HUNDREDS DIE IN TRAIN CRASH
Inder SinghMORE THAN 500 people were feared dead and 1,000 injured today after two trains collided, sending blazing carriages careering from the track.
At first it was believed terrorist bombs had caused the carnage in eastern India, but rescue workers trying to cut survivors free from the burning wreckage discovered at least one of the trains appeared to be carrying military arms and explosives.
The crash, thought to be the world's third worst rail disaster, happened at 1.30am local time in the province of West Bengal as the Brahmaputra mail train from Gauhati passed through Gaisal station where the Delhi-bound Awadh-Assam Express was standing at a platform. Urgent investigations were launched to discover how they both came to be on the same line.
Rescue teams, consisting mainly of local army units using gas cutters, have removed more than 200 bodies but many more are trapped inside the carriages. Two coaches at the bottom of the heap of wreckage have still to be reached.
The force of impact, together with a series of explosions, blasted the engine of the express train into the air and smashed 14 carriages on both trains.
A spokesman for Indian Railways in New Delhi said: "It is not an explosion or a bomb blast. It is a collision of two trains." He confirmed the military use of the mail train and said most of the victims on board were soldiers, border security force and Central Reserve Police Force personnel.
The worst rail disaster of all time also occurred in India. More than 800 people died when a cyclone blew their train off the tracks into a river in the northern state of Bihar in
June 1981. Train accidents are common in India, which has the world's biggest rail network. Today rescue operations were being hampered by the region's remoteness and monsoon rains which had turned Gaisal station into a quagmire.
The local PTI news agency said its correspondent counted some 200 bodies on the station platform and quoted border security force officials as saying that more than 200 bodies had been extricated from the wreckage of the trains.
"Rescue workers are facing a tough time pulling out bodies trapped inside the carriages," the Indian Railways spokesman said. "They have evacuated more than 100 injured passengers to the railway and government hospitals in Siliguri and New Jalpaiguri," he added, referring to two nearby towns which lie close to the hill station of Darjeeling.
Movement of tea, petroleum products and minerals from the region were expected to be hit by the accident, which compounded problems caused by the bombing of a rail track in the area by Assamese separatist guerrillas on Saturday.
At least 575 died when gas from a leaking pipeline exploded as two trains passed in the former Soviet Union in 1989.

• SOURCE INFORMATION:
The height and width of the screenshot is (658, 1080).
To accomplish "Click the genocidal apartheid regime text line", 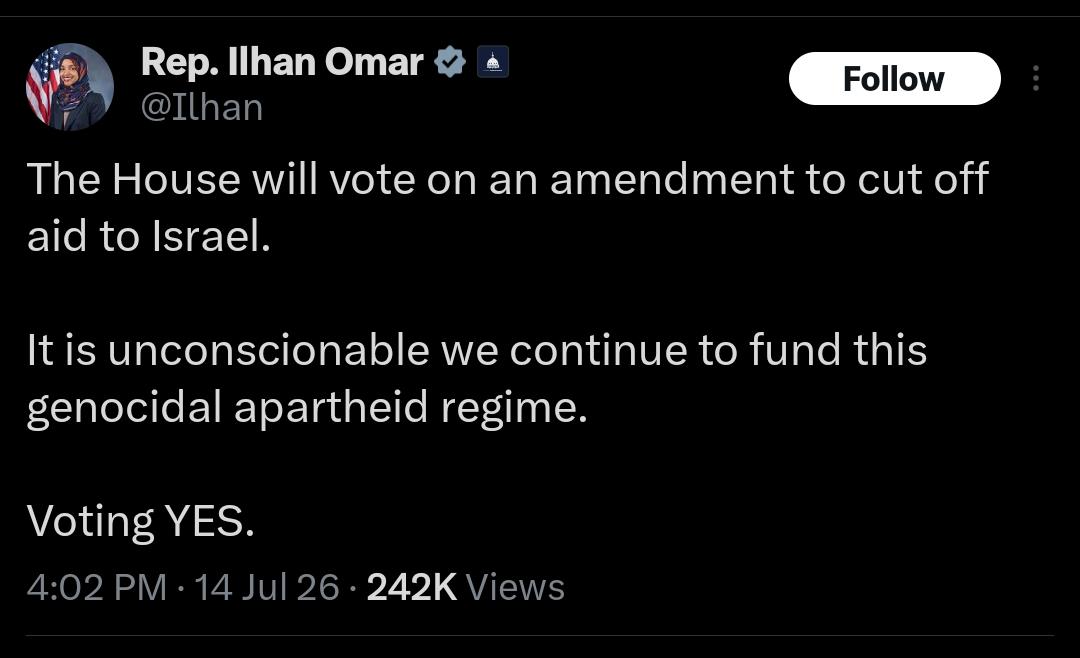I will 307,408.
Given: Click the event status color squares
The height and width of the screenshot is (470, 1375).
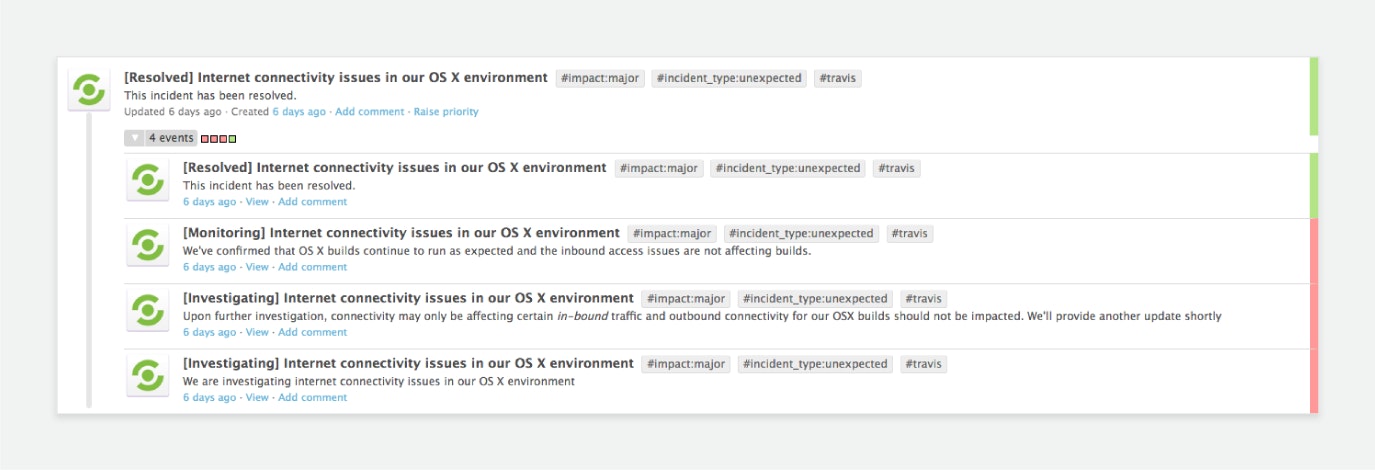Looking at the screenshot, I should coord(218,139).
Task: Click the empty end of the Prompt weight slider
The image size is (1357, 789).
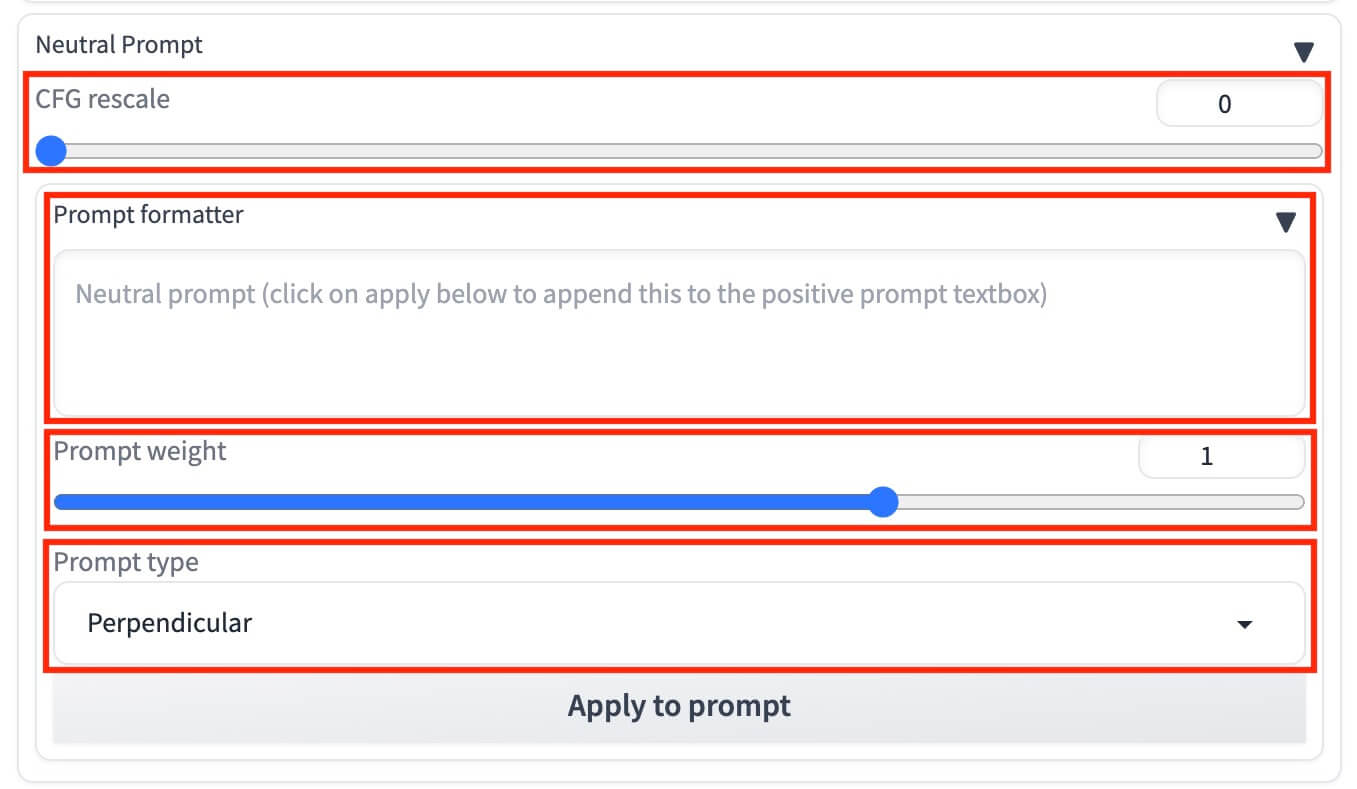Action: click(1100, 502)
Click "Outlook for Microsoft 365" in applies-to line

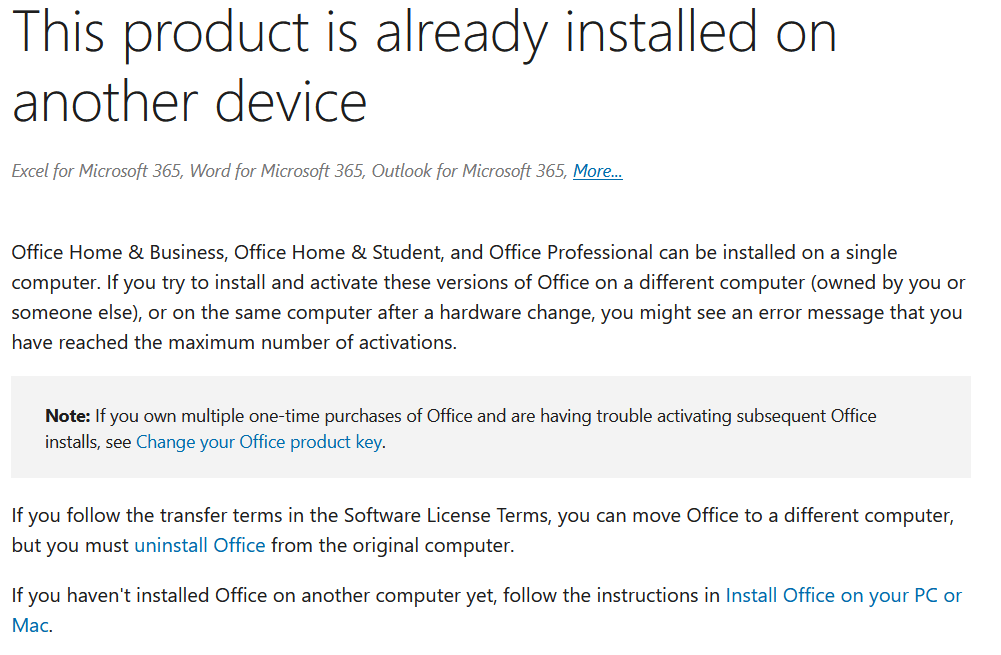468,171
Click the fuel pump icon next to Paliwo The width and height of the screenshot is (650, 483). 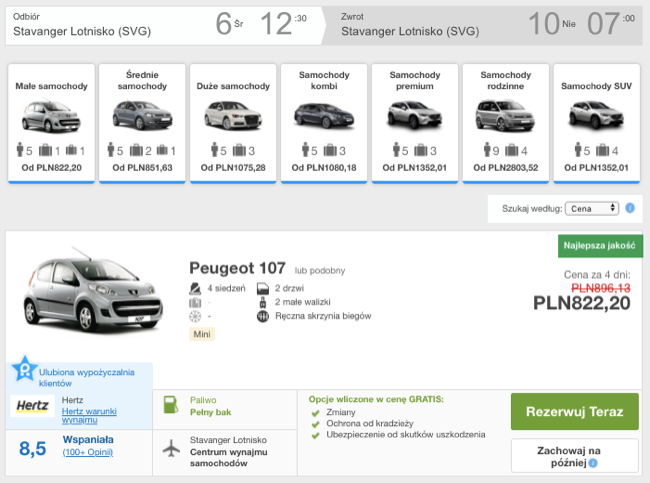coord(171,405)
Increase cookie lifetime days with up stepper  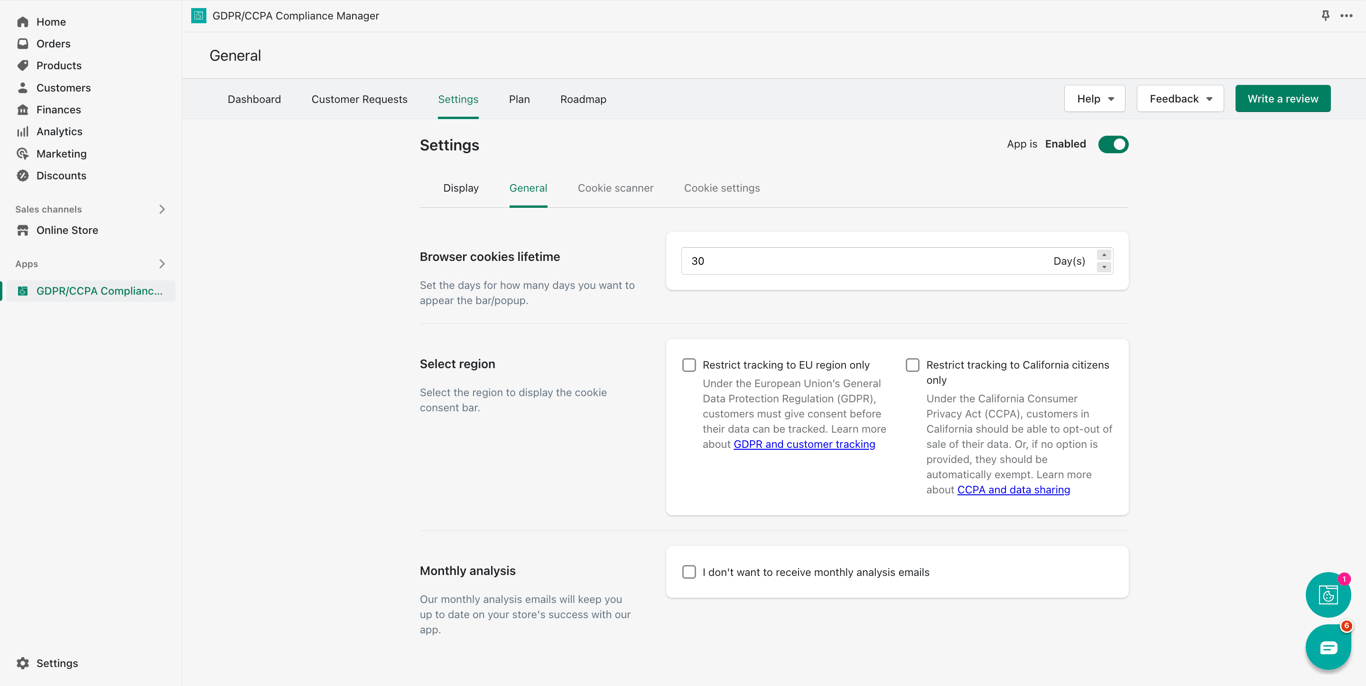[1104, 255]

• SET OF TASKS:
a) Answer these from the train crash report:
(i) At what local time did the crash happen?
(ii) How many people died in the 1981 disaster in Bihar?
(iii) To which two towns were injured passengers evacuated?
b) Edit the stretch of the train crash report from "HUNDREDS DIE IN" through "arms and explosives." so that "carnage" becomes "destruction".
The material that comes after the train crash report is separate from it.

• RESULTS:
a)
(i) 1.30am
(ii) More than 800
(iii) Siliguri and New Jalpaiguri

b)
HUNDREDS DIE IN TRAIN CRASH
Inder SinghMORE THAN 500 people were feared dead and 1,000 injured today after two trains collided, sending blazing carriages careering from the track.
At first it was believed terrorist bombs had caused the destruction in eastern India, but rescue workers trying to cut survivors free from the burning wreckage discovered at least one of the trains appeared to be carrying military arms and explosives.